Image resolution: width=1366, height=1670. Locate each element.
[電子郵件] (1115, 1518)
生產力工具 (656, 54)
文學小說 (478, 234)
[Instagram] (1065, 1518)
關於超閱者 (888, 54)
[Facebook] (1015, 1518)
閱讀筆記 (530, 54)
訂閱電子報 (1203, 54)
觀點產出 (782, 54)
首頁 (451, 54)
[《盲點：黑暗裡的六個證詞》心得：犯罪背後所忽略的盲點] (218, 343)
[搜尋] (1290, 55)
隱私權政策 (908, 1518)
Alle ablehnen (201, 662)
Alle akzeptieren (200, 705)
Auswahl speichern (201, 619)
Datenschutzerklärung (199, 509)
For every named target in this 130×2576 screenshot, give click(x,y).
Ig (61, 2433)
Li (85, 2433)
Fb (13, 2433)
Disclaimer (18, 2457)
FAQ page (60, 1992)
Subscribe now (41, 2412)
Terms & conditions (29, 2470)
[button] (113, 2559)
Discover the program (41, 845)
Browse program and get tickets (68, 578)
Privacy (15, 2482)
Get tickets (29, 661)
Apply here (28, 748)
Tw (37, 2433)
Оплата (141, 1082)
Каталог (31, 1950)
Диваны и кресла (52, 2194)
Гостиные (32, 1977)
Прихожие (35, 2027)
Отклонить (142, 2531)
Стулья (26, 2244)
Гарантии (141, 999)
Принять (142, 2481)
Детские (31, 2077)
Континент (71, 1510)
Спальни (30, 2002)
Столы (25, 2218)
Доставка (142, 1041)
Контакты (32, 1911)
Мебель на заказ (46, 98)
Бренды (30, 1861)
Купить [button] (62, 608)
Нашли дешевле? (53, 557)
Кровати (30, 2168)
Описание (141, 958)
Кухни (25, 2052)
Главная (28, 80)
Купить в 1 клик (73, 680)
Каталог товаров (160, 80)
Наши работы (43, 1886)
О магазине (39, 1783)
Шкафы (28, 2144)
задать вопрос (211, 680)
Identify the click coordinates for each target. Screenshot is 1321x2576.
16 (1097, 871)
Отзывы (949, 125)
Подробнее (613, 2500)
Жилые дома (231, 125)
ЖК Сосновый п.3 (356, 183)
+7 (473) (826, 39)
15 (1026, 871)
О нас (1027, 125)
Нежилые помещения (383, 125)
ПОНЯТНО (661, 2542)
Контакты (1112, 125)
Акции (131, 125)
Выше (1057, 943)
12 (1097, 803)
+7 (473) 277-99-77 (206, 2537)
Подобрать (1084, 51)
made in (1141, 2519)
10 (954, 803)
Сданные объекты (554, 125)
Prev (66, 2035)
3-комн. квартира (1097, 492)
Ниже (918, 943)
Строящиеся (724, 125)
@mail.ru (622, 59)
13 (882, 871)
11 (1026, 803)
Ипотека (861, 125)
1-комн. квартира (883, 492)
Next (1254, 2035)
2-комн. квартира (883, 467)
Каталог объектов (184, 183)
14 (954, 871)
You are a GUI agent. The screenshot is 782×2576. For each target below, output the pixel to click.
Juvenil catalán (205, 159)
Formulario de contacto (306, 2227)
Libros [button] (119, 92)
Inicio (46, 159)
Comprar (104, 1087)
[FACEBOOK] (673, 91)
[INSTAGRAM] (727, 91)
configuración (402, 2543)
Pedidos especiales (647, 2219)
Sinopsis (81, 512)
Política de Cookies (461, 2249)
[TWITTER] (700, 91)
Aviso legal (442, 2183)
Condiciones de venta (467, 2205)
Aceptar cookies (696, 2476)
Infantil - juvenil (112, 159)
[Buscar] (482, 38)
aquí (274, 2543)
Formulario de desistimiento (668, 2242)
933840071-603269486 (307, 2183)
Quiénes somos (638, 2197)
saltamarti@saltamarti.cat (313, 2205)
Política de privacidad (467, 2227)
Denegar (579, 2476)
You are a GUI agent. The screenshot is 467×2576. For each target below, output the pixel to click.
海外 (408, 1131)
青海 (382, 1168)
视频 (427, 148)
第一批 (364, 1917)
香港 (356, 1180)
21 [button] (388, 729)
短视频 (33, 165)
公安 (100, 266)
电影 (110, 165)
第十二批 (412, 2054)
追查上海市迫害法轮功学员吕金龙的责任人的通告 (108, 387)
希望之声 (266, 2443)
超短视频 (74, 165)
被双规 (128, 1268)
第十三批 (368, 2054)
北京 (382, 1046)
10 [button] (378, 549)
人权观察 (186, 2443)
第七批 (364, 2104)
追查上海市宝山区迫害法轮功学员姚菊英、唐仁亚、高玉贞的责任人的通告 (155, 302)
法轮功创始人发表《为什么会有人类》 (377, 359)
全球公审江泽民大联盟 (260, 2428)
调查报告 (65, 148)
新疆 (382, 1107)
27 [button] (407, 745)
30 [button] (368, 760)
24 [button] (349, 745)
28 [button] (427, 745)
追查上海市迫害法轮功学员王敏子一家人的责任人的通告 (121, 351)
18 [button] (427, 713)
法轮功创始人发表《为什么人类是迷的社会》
----
■ Exercise requirements ■
Give back exactly what runs from the first line of the listing above to the line that contains "Alle ablehnen (201, 662)", keeping both end lines.

■ Response to this task ■
Image resolution: width=1366, height=1670. Locate each element.
[電子郵件] (1115, 1518)
生產力工具 (656, 54)
文學小說 (478, 234)
[Instagram] (1065, 1518)
關於超閱者 (888, 54)
[Facebook] (1015, 1518)
閱讀筆記 (530, 54)
訂閱電子報 (1203, 54)
觀點產出 (782, 54)
首頁 (451, 54)
[《盲點：黑暗裡的六個證詞》心得：犯罪背後所忽略的盲點] (218, 343)
[搜尋] (1290, 55)
隱私權政策 (908, 1518)
Alle ablehnen (201, 662)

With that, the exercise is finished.